Prompt - The expected output is an exact copy of the lines from the one containing "Screen dimensions: 149x119" through the final line of the entries below, with no images.

Exercise data -
▼

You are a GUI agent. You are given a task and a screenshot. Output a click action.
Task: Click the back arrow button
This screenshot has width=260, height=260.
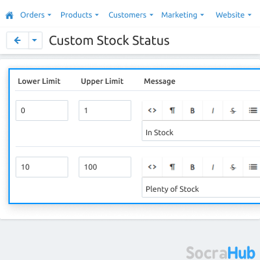pyautogui.click(x=18, y=40)
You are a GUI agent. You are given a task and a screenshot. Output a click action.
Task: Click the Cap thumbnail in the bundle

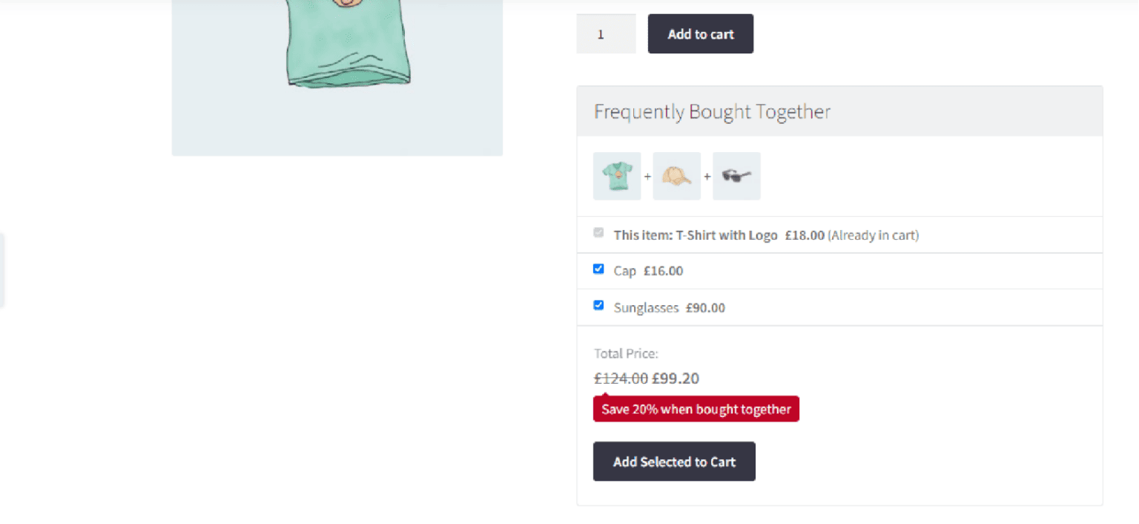(x=676, y=176)

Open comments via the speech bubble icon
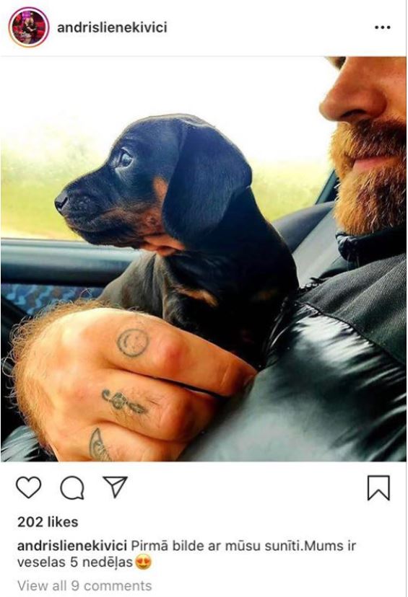tap(72, 487)
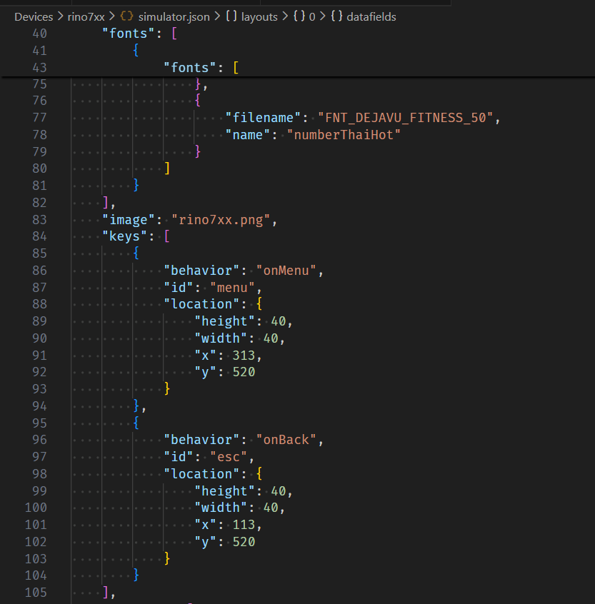Click the "numberThaiHot" name value

(x=344, y=135)

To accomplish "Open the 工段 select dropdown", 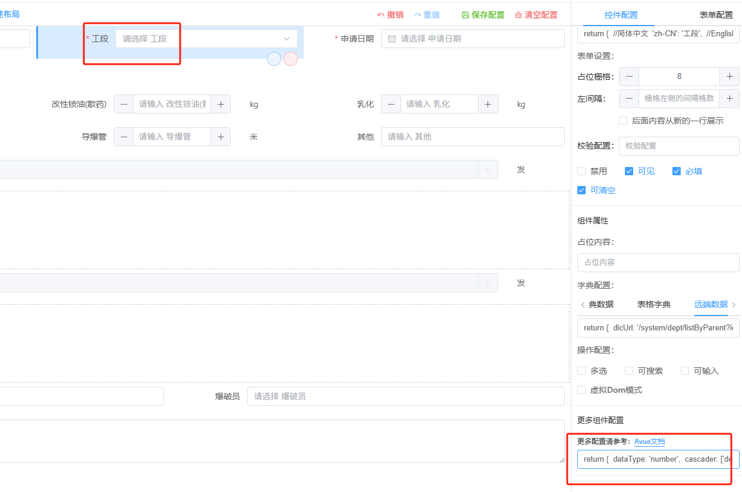I will click(206, 39).
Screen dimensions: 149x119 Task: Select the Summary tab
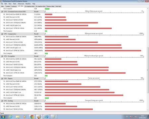pos(14,6)
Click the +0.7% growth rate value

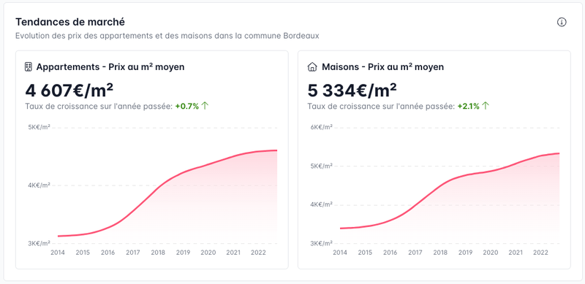pyautogui.click(x=187, y=106)
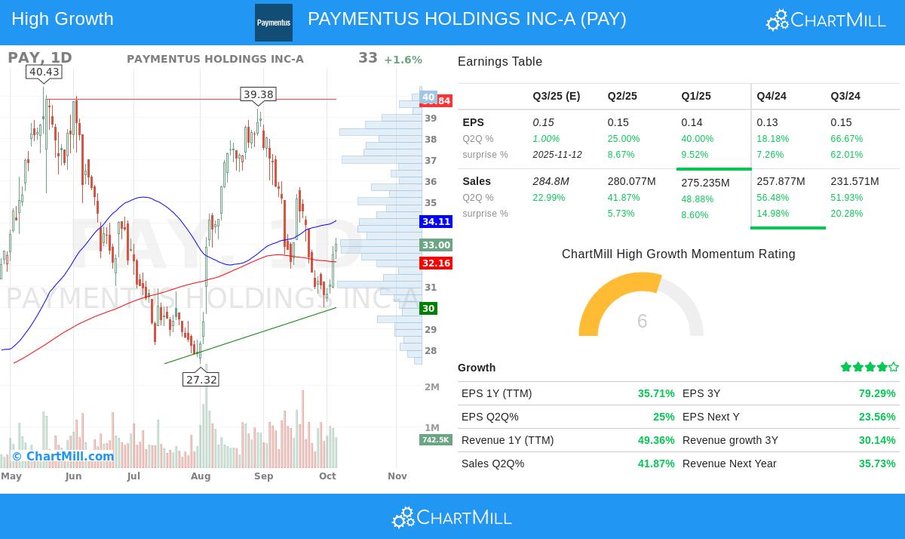Click the green 30 price tag
This screenshot has width=905, height=539.
point(428,309)
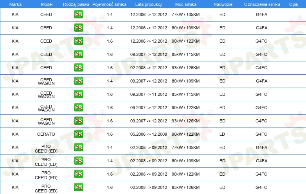Click the fuel icon for CEED 77kW/105KM

pos(78,14)
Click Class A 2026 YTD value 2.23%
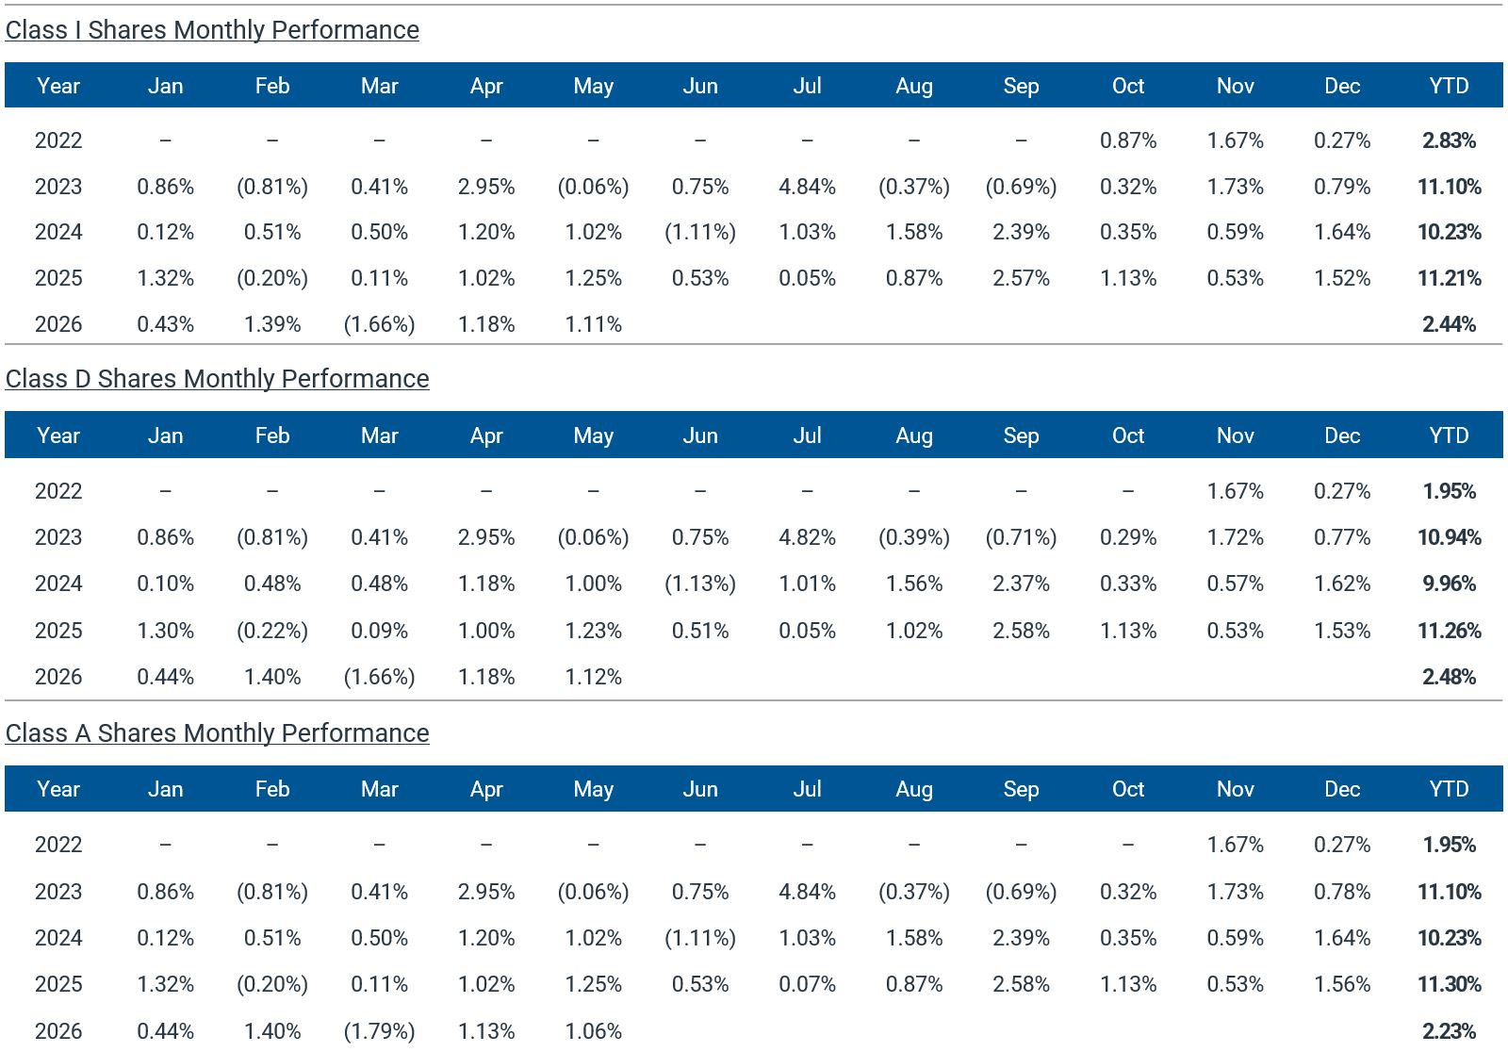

▲

Response below -
Screen dimensions: 149x119 Task: Select the Summary tab
pos(14,6)
Click the +0.7% growth rate value

pyautogui.click(x=187, y=106)
Click the green 30 price tag
This screenshot has width=905, height=539.
point(428,309)
Click the fuel icon for CEED 77kW/105KM

pos(78,14)
Click Class A 2026 YTD value 2.23%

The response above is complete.